Data Transfer Pact Between EU and US Has a Framework

In a long-awaited development, the US and EU have reached some accord on the "adequacy" of data protection that could allow EU data to start flowing more freely to the US. The US has been deemed not adequately attentive to personal privacy rights, and US companies have faced increasing difficulties in moving data out of the EU since a series of court decisions struck down prior cooperative data protection efforts.  

Regulators reached a tentative agreement last month, and the US administration released an Executive Order in early October to implement the deal. The rules are chiefly aimed at intelligence gathering by US government authorities, but their impact has been felt strongly in the commercial sector. Under the new rules, once they take effect, new guarantees and new remedies would be in place to assure EU citizens that data they share commercially is not widely available to US intelligence and law enforcement authorities.  

Why It Matters

The restriction on data movement has meant that US companies faced increasing hurdles when doing business in the EU -- whether with customers or suppliers there or by trying to hire staff. Allowing free movement of (and access to) personal information to the US under a negotiated framework would greatly ease the growing burden and worry for US companies. US business interests have been hampered directly by the restrictions in two ways. First, they require onerous contractual undertakings that are beyond the scope of small and medium-sized enterprises.

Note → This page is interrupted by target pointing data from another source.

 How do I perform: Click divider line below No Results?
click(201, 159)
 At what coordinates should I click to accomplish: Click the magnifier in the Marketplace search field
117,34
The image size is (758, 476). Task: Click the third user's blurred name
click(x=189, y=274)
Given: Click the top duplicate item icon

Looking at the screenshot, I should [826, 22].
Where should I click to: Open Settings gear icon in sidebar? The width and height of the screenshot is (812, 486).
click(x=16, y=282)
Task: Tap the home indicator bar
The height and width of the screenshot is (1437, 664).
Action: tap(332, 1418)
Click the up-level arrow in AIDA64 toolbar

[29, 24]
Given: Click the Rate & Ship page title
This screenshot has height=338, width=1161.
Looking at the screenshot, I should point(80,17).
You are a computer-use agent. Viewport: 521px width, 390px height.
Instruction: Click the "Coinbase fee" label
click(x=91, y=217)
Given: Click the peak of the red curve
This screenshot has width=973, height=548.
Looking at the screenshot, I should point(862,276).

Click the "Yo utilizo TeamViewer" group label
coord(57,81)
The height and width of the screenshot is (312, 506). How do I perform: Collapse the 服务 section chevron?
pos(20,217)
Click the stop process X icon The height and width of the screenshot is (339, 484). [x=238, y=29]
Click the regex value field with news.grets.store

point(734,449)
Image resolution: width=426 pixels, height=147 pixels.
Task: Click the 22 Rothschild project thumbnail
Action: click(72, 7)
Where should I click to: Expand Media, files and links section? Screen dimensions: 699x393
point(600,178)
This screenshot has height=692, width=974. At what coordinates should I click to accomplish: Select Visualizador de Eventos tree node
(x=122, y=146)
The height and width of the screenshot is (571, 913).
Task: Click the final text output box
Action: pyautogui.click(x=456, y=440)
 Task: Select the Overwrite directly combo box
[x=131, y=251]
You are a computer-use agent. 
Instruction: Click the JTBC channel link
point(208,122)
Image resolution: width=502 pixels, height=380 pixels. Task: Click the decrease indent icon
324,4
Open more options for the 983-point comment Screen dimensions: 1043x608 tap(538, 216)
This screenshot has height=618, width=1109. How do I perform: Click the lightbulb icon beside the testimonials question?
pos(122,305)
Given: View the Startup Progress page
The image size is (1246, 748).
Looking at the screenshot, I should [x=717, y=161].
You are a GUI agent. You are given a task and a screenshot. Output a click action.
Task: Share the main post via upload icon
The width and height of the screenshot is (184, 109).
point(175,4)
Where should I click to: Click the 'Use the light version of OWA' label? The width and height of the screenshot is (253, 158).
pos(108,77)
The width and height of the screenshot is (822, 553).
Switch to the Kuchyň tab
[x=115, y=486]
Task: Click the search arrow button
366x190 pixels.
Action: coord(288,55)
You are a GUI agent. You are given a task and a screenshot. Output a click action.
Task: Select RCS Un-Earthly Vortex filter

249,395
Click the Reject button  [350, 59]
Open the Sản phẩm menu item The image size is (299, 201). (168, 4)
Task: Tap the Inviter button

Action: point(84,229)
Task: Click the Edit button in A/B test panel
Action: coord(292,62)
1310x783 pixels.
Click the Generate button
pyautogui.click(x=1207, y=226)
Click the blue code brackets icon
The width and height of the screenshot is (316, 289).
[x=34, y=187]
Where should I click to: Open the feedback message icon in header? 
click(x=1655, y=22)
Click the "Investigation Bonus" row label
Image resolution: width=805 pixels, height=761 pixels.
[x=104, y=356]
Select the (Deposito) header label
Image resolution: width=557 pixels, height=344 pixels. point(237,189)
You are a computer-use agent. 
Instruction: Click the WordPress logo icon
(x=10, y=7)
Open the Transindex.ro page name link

Second, many small companies have faced growing questions about their continued access to third-party tools such as Google Analytics.  

Biden's order adopts new safeguards on the activities of U.S. intelligence gathering, requiring they do only what is necessary and proportionate, and creates a two-step system of redress - first to an intelligence agency watchdog then to a court with independent judges, whose decisions would bind the agencies.